> Raw data:
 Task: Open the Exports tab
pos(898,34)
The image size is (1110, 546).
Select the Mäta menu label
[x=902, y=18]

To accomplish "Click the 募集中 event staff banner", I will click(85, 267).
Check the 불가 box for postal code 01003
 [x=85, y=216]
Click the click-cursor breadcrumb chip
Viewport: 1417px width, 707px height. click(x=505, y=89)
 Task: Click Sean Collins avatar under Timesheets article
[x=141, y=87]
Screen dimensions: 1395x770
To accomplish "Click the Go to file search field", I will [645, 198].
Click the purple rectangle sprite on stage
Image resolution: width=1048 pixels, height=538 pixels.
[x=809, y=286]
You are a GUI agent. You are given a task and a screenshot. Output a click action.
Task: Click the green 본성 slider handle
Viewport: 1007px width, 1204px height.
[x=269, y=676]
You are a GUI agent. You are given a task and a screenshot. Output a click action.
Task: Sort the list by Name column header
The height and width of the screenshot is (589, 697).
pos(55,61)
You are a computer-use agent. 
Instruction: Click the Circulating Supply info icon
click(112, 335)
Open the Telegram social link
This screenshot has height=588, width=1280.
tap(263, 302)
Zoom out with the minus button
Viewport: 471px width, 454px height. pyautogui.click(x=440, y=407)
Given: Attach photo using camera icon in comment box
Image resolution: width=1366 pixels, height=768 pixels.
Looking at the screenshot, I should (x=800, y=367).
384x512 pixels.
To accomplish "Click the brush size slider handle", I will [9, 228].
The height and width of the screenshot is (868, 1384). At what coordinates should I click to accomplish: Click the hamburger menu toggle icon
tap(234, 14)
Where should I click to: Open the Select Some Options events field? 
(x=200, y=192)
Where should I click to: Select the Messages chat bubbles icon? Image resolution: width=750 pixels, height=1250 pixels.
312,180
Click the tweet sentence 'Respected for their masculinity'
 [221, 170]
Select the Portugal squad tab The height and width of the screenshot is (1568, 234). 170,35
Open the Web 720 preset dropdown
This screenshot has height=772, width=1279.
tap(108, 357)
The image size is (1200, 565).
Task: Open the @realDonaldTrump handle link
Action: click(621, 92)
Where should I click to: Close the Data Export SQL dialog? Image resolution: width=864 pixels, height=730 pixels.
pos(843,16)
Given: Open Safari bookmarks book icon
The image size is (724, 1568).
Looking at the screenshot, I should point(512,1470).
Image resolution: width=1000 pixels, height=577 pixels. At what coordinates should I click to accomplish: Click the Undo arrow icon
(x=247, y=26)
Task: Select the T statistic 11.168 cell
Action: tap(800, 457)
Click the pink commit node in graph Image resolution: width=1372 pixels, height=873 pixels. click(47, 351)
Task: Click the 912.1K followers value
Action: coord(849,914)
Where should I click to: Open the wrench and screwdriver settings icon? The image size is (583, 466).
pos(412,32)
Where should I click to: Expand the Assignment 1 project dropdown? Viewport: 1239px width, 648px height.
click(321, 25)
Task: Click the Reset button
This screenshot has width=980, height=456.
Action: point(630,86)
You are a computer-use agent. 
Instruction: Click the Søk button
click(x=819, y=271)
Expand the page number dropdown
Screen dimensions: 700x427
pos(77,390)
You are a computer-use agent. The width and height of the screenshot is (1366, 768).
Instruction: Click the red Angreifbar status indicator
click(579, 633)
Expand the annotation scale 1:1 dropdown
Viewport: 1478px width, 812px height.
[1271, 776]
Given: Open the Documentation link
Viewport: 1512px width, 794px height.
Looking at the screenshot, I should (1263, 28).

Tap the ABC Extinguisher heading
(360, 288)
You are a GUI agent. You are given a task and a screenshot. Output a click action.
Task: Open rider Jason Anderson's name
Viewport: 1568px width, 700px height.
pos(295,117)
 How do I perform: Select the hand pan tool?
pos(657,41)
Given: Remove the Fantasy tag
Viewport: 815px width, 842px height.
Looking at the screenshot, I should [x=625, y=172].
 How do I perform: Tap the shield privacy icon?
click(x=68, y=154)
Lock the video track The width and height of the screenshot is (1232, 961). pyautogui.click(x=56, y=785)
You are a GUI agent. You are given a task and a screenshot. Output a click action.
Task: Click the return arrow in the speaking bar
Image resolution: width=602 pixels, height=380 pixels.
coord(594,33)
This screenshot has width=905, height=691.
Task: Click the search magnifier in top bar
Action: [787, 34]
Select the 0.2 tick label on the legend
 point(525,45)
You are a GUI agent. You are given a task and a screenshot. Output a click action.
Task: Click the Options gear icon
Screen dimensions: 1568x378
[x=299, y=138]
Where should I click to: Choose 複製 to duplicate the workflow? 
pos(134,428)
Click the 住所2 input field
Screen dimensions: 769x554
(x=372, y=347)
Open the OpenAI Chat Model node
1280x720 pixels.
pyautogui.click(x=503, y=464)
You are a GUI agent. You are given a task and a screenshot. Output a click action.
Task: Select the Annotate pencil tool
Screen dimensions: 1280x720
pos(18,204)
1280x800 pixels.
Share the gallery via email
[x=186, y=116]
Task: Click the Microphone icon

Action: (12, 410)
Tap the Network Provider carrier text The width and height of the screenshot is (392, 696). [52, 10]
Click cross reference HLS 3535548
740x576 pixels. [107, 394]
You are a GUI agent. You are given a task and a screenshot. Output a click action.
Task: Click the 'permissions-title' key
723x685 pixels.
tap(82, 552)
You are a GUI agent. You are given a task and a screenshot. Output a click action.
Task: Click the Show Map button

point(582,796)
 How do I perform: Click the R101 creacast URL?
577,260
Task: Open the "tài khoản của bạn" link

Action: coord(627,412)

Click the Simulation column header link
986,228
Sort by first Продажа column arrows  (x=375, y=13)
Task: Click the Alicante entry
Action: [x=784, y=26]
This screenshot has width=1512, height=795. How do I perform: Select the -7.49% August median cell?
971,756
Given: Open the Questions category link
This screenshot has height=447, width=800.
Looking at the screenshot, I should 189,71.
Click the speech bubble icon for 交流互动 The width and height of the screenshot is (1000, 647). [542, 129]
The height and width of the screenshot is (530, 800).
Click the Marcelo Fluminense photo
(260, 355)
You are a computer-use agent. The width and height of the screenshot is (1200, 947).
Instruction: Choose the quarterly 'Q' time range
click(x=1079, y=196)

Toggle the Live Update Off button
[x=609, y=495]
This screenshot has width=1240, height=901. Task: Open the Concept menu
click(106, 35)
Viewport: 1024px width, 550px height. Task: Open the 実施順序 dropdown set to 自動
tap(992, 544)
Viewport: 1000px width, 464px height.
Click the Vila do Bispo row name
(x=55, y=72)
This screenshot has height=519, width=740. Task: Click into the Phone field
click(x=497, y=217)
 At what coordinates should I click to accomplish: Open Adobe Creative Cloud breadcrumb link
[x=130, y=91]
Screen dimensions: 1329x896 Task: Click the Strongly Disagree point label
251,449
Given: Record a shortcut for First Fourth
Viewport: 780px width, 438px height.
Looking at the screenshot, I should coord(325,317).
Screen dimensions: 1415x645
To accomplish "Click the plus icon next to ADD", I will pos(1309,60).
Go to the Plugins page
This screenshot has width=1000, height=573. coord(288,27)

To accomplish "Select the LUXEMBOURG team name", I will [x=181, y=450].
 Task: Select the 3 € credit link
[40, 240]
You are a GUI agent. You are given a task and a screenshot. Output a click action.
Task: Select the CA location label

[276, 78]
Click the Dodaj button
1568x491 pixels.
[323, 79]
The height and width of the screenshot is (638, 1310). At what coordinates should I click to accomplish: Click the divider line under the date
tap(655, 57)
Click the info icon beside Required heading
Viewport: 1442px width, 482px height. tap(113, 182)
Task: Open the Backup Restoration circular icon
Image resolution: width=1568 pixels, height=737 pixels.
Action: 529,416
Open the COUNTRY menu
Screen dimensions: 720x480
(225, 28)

> Task directions:
Extract all of the data exactly as written.

> Task output:
 Task: Open the Exports tab
pos(898,34)
The image size is (1110, 546).
Select the Mäta menu label
[x=902, y=18]

To accomplish "Click the 募集中 event staff banner", I will click(85, 267).
Check the 불가 box for postal code 01003
 [x=85, y=216]
Click the click-cursor breadcrumb chip
Viewport: 1417px width, 707px height. click(x=505, y=89)
 Task: Click Sean Collins avatar under Timesheets article
[x=141, y=87]
Screen dimensions: 1395x770
To accomplish "Click the Go to file search field", I will [645, 198].
Click the purple rectangle sprite on stage
Image resolution: width=1048 pixels, height=538 pixels.
[x=809, y=286]
You are a GUI agent. You are given a task and a screenshot. Output a click action.
Task: Click the green 본성 slider handle
Viewport: 1007px width, 1204px height.
[x=269, y=676]
You are a GUI agent. You are given a task and a screenshot. Output a click action.
Task: Sort the list by Name column header
The height and width of the screenshot is (589, 697).
pos(55,61)
You are a computer-use agent. 
Instruction: Click the Circulating Supply info icon
click(112, 335)
Open the Telegram social link
This screenshot has height=588, width=1280.
tap(263, 302)
Zoom out with the minus button
Viewport: 471px width, 454px height. pyautogui.click(x=440, y=407)
Given: Attach photo using camera icon in comment box
Image resolution: width=1366 pixels, height=768 pixels.
Looking at the screenshot, I should (x=800, y=367).
384x512 pixels.
To accomplish "Click the brush size slider handle", I will [9, 228].
The height and width of the screenshot is (868, 1384). At what coordinates should I click to accomplish: Click the hamburger menu toggle icon
tap(234, 14)
Where should I click to: Open the Select Some Options events field? 
(x=200, y=192)
Where should I click to: Select the Messages chat bubbles icon? Image resolution: width=750 pixels, height=1250 pixels.
312,180
Click the tweet sentence 'Respected for their masculinity'
 [221, 170]
Select the Portugal squad tab The height and width of the screenshot is (1568, 234). 170,35
Open the Web 720 preset dropdown
This screenshot has height=772, width=1279.
tap(108, 357)
The image size is (1200, 565).
Task: Open the @realDonaldTrump handle link
Action: click(621, 92)
Where should I click to: Close the Data Export SQL dialog? Image resolution: width=864 pixels, height=730 pixels.
pos(843,16)
Given: Open Safari bookmarks book icon
The image size is (724, 1568).
Looking at the screenshot, I should point(512,1470).
Image resolution: width=1000 pixels, height=577 pixels. At what coordinates should I click to accomplish: Click the Undo arrow icon
(x=247, y=26)
Task: Select the T statistic 11.168 cell
Action: tap(800, 457)
Click the pink commit node in graph Image resolution: width=1372 pixels, height=873 pixels. click(47, 351)
Task: Click the 912.1K followers value
Action: coord(849,914)
Where should I click to: Open the wrench and screwdriver settings icon? The image size is (583, 466).
pos(412,32)
Where should I click to: Expand the Assignment 1 project dropdown? Viewport: 1239px width, 648px height.
click(321, 25)
Task: Click the Reset button
This screenshot has width=980, height=456.
Action: point(630,86)
You are a computer-use agent. 
Instruction: Click the Søk button
click(x=819, y=271)
Expand the page number dropdown
Screen dimensions: 700x427
pos(77,390)
You are a computer-use agent. The width and height of the screenshot is (1366, 768).
Instruction: Click the red Angreifbar status indicator
click(579, 633)
Expand the annotation scale 1:1 dropdown
Viewport: 1478px width, 812px height.
[1271, 776]
Given: Open the Documentation link
Viewport: 1512px width, 794px height.
Looking at the screenshot, I should (1263, 28).

Tap the ABC Extinguisher heading
(360, 288)
You are a GUI agent. You are given a task and a screenshot. Output a click action.
Task: Open rider Jason Anderson's name
Viewport: 1568px width, 700px height.
pos(295,117)
 How do I perform: Select the hand pan tool?
pos(657,41)
Given: Remove the Fantasy tag
Viewport: 815px width, 842px height.
Looking at the screenshot, I should [x=625, y=172].
 How do I perform: Tap the shield privacy icon?
click(x=68, y=154)
Lock the video track The width and height of the screenshot is (1232, 961). pyautogui.click(x=56, y=785)
You are a GUI agent. You are given a task and a screenshot. Output a click action.
Task: Click the return arrow in the speaking bar
Image resolution: width=602 pixels, height=380 pixels.
coord(594,33)
This screenshot has width=905, height=691.
Task: Click the search magnifier in top bar
Action: [787, 34]
Select the 0.2 tick label on the legend
 point(525,45)
You are a GUI agent. You are given a task and a screenshot. Output a click action.
Task: Click the Options gear icon
Screen dimensions: 1568x378
[x=299, y=138]
Where should I click to: Choose 複製 to duplicate the workflow? 
pos(134,428)
Click the 住所2 input field
Screen dimensions: 769x554
(x=372, y=347)
Open the OpenAI Chat Model node
1280x720 pixels.
pyautogui.click(x=503, y=464)
You are a GUI agent. You are given a task and a screenshot. Output a click action.
Task: Select the Annotate pencil tool
Screen dimensions: 1280x720
pos(18,204)
1280x800 pixels.
Share the gallery via email
[x=186, y=116]
Task: Click the Microphone icon

Action: (12, 410)
Tap the Network Provider carrier text The width and height of the screenshot is (392, 696). [52, 10]
Click cross reference HLS 3535548
740x576 pixels. [107, 394]
You are a GUI agent. You are given a task and a screenshot. Output a click action.
Task: Click the 'permissions-title' key
723x685 pixels.
tap(82, 552)
You are a GUI agent. You are given a task and a screenshot. Output a click action.
Task: Click the Show Map button

point(582,796)
 How do I perform: Click the R101 creacast URL?
577,260
Task: Open the "tài khoản của bạn" link

Action: coord(627,412)

Click the Simulation column header link
986,228
Sort by first Продажа column arrows  (x=375, y=13)
Task: Click the Alicante entry
Action: [x=784, y=26]
This screenshot has width=1512, height=795. How do I perform: Select the -7.49% August median cell?
971,756
Given: Open the Questions category link
This screenshot has height=447, width=800.
Looking at the screenshot, I should 189,71.
Click the speech bubble icon for 交流互动 The width and height of the screenshot is (1000, 647). [542, 129]
The height and width of the screenshot is (530, 800).
Click the Marcelo Fluminense photo
(260, 355)
You are a computer-use agent. The width and height of the screenshot is (1200, 947).
Instruction: Choose the quarterly 'Q' time range
click(x=1079, y=196)

Toggle the Live Update Off button
[x=609, y=495]
This screenshot has width=1240, height=901. Task: Open the Concept menu
click(106, 35)
Viewport: 1024px width, 550px height. Task: Open the 実施順序 dropdown set to 自動
tap(992, 544)
Viewport: 1000px width, 464px height.
Click the Vila do Bispo row name
(x=55, y=72)
This screenshot has height=519, width=740. Task: Click into the Phone field
click(x=497, y=217)
 At what coordinates should I click to accomplish: Open Adobe Creative Cloud breadcrumb link
[x=130, y=91]
Screen dimensions: 1329x896 Task: Click the Strongly Disagree point label
251,449
Given: Record a shortcut for First Fourth
Viewport: 780px width, 438px height.
Looking at the screenshot, I should coord(325,317).
Screen dimensions: 1415x645
To accomplish "Click the plus icon next to ADD", I will pos(1309,60).
Go to the Plugins page
This screenshot has width=1000, height=573. coord(288,27)

To accomplish "Select the LUXEMBOURG team name", I will [x=181, y=450].
 Task: Select the 3 € credit link
[40, 240]
You are a GUI agent. You are given a task and a screenshot. Output a click action.
Task: Select the CA location label

[276, 78]
Click the Dodaj button
1568x491 pixels.
[323, 79]
The height and width of the screenshot is (638, 1310). At what coordinates should I click to accomplish: Click the divider line under the date
tap(655, 57)
Click the info icon beside Required heading
Viewport: 1442px width, 482px height. tap(113, 182)
Task: Open the Backup Restoration circular icon
Image resolution: width=1568 pixels, height=737 pixels.
Action: 529,416
Open the COUNTRY menu
Screen dimensions: 720x480
(225, 28)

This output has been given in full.